[Stored data entries]
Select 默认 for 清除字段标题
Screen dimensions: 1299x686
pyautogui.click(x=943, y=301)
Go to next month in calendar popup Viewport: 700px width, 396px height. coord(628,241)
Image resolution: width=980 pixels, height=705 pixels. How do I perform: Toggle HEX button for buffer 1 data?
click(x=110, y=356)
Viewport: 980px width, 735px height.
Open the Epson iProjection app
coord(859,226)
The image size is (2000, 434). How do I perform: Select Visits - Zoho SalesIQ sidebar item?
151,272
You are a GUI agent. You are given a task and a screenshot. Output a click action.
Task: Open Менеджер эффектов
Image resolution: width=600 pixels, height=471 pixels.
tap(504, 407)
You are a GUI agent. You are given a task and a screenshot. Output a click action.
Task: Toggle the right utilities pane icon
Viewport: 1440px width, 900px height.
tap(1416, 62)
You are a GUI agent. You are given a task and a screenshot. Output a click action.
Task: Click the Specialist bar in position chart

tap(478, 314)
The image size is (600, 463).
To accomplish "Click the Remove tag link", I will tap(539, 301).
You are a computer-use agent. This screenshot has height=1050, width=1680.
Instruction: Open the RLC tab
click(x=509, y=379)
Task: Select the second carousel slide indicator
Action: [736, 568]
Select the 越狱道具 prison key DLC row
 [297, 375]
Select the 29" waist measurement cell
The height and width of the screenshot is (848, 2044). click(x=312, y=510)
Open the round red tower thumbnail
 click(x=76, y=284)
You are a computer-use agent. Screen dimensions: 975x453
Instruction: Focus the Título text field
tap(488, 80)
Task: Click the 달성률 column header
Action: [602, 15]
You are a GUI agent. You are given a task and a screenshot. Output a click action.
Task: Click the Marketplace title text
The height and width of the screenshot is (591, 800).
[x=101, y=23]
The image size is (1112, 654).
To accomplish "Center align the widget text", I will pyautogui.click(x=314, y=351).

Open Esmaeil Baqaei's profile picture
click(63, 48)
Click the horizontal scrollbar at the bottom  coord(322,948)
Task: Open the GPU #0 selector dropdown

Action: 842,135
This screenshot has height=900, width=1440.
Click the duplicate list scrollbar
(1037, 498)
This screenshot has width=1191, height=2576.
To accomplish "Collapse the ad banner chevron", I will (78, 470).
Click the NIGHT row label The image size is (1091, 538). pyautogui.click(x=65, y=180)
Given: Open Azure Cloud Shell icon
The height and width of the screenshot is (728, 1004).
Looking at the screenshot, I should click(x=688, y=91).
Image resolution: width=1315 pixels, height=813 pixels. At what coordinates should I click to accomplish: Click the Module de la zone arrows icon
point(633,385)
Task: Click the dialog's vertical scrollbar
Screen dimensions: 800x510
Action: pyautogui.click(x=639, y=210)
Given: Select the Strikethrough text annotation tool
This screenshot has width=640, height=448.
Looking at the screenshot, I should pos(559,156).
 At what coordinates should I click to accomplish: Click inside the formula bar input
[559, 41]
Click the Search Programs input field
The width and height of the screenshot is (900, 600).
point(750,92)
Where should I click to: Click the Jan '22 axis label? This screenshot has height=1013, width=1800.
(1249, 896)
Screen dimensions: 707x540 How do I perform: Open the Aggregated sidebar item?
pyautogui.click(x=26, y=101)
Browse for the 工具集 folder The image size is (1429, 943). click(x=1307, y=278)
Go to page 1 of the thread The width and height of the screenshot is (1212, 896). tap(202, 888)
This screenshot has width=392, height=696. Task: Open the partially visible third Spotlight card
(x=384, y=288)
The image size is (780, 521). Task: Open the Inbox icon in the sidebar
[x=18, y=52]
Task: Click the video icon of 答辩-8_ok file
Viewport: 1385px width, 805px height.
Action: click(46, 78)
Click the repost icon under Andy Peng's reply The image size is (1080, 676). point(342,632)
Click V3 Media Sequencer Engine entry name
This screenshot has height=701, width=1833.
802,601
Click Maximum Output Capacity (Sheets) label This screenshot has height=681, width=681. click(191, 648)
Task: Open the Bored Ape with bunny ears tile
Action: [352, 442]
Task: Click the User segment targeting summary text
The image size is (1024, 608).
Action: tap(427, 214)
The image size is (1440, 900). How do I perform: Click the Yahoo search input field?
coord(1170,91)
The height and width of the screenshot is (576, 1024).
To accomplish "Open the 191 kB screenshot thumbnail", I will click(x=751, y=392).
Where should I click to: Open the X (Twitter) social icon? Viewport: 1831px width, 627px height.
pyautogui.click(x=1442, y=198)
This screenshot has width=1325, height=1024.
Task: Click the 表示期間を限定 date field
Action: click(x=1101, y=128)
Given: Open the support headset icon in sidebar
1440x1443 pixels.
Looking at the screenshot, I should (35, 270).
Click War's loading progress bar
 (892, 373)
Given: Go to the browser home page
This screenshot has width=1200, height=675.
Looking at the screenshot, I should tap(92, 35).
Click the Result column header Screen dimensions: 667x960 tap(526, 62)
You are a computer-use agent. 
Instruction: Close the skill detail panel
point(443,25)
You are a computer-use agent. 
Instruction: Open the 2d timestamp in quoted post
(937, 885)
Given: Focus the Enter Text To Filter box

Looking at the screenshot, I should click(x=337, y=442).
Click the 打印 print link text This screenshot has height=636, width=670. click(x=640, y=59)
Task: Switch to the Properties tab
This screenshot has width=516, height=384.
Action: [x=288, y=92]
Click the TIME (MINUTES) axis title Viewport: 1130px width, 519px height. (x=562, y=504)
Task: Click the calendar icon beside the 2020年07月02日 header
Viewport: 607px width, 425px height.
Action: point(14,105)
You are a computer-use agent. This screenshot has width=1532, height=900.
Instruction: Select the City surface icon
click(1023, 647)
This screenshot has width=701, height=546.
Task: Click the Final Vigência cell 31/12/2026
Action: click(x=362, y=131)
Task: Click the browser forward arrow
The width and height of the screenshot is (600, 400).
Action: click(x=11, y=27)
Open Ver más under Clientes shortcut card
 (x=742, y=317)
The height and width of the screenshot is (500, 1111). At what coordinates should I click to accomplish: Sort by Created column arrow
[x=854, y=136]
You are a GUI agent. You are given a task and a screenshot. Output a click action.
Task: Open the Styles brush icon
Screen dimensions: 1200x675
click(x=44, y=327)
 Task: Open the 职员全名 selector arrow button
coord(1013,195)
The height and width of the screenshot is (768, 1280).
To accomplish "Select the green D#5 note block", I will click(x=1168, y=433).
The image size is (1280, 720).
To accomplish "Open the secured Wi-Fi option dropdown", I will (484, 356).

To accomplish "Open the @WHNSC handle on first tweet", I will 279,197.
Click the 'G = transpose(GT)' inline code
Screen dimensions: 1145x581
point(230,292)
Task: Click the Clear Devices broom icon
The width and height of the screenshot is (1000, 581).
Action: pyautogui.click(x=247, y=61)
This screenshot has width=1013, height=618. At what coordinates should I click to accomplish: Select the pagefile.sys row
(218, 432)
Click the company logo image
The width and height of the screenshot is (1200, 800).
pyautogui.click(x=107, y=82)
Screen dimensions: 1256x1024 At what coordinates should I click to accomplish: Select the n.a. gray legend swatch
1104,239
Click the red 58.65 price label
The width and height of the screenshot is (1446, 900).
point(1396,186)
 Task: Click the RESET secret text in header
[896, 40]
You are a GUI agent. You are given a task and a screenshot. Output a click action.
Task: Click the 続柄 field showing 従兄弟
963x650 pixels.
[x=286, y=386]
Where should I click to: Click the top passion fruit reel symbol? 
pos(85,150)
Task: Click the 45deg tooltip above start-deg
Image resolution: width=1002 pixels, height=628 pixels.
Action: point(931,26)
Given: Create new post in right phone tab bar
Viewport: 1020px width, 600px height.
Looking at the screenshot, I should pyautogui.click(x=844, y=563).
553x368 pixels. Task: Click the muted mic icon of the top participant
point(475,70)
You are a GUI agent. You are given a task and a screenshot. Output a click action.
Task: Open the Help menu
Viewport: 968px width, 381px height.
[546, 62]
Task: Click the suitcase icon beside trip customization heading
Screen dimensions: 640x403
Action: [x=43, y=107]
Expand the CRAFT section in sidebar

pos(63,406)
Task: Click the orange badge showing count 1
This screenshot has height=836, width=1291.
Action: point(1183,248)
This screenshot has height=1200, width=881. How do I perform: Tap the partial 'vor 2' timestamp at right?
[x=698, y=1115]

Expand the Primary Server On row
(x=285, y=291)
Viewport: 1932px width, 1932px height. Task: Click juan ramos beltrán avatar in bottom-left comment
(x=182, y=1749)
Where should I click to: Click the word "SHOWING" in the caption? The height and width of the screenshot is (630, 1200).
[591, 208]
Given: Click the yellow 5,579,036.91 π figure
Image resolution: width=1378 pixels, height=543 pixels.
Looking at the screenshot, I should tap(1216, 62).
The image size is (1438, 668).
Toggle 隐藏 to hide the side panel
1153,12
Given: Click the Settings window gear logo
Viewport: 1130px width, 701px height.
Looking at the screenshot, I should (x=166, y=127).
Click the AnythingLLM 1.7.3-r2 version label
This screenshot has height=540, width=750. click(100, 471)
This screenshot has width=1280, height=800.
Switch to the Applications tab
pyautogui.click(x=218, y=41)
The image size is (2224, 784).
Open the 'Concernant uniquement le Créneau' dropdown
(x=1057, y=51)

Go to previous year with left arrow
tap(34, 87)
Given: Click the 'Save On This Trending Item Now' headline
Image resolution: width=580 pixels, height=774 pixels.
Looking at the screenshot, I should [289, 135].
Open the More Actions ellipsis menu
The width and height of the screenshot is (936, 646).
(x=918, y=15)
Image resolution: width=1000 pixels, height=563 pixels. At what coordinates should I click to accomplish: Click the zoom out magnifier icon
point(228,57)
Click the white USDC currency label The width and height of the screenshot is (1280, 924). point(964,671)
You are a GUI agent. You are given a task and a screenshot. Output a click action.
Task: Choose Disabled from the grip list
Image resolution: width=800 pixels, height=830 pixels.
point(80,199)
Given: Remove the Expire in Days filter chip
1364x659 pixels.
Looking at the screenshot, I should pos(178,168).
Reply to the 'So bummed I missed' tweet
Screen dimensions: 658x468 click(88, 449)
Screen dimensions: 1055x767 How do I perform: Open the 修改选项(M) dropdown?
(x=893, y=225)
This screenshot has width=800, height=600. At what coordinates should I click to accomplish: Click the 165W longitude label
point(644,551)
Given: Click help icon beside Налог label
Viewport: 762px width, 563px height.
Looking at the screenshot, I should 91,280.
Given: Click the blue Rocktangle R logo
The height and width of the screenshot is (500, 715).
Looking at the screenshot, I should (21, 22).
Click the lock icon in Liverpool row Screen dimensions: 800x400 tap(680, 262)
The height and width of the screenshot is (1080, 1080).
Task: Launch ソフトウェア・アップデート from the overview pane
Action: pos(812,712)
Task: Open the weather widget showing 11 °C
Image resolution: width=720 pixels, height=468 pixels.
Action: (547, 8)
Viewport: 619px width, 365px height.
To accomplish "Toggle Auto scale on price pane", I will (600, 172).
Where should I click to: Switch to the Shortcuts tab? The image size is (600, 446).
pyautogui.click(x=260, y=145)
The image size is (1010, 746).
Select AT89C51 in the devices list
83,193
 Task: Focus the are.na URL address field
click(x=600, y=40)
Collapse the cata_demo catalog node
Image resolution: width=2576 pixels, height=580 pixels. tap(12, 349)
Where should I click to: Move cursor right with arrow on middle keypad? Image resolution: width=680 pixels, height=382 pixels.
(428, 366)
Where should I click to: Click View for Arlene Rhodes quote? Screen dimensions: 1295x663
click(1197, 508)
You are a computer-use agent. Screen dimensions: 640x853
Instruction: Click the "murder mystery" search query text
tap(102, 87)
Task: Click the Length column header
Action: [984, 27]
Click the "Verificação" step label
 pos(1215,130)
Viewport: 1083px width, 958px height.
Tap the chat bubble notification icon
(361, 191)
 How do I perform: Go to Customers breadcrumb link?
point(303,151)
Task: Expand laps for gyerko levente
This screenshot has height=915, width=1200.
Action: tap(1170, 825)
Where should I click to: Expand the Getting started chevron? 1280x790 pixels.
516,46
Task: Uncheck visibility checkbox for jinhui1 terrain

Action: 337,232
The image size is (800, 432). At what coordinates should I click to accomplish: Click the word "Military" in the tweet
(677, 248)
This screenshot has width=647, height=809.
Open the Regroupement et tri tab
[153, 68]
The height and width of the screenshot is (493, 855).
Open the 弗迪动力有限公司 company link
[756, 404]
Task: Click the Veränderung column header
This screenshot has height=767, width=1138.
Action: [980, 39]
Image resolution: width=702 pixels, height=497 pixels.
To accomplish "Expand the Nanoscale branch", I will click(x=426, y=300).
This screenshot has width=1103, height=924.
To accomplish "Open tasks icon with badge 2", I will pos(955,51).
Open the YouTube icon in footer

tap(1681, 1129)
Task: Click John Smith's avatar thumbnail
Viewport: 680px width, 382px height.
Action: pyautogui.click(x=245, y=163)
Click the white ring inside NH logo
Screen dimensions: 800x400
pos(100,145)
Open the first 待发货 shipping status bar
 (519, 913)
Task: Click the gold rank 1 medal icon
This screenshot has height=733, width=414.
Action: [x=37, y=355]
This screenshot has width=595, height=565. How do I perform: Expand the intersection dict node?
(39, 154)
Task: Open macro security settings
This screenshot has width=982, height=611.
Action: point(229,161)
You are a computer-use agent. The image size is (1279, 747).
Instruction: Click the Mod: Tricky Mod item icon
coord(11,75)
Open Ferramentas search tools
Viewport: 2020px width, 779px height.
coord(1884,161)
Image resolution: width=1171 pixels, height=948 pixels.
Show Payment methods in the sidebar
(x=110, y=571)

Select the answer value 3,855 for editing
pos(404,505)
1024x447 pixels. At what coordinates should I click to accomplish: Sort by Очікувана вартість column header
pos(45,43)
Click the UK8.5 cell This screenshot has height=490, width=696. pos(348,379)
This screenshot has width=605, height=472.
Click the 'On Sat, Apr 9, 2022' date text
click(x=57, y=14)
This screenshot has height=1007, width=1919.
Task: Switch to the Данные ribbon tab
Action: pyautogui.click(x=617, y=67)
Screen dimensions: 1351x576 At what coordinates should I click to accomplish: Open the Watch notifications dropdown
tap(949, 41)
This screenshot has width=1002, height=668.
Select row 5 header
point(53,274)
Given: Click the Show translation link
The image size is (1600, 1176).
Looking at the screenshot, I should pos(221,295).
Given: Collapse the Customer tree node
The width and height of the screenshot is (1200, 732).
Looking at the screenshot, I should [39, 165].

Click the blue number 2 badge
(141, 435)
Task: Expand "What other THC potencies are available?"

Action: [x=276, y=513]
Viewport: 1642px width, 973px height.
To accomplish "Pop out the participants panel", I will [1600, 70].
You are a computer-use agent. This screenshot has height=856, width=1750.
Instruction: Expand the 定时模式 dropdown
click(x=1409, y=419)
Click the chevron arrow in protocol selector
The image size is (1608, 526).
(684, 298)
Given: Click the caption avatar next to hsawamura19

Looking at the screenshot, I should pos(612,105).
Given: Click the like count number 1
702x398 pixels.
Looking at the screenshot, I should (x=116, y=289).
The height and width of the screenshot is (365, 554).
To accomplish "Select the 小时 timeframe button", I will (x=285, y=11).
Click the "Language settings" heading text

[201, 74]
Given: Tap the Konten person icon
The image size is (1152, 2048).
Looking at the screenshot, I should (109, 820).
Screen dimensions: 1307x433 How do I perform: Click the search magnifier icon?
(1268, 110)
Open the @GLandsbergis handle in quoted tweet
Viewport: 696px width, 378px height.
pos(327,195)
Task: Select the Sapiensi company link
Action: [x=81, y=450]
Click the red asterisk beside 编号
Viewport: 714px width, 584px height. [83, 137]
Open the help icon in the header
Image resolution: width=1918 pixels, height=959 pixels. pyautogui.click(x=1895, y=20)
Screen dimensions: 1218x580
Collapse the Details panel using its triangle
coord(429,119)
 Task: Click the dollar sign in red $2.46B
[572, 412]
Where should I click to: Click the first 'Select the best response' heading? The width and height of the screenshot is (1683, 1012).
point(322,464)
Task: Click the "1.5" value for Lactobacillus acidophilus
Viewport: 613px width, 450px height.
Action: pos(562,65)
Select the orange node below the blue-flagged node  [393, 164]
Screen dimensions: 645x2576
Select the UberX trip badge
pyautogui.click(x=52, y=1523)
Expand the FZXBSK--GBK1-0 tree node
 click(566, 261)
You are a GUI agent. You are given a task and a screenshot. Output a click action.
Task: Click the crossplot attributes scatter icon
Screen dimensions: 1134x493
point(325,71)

▸ WHAT THIS TASK INVOLVES
Find all lines holding the word "count" in the records above and copy them.

▸ OUTPUT OF THE TASK
Task: Click the orange badge showing count 1
Given: Click the like count number 1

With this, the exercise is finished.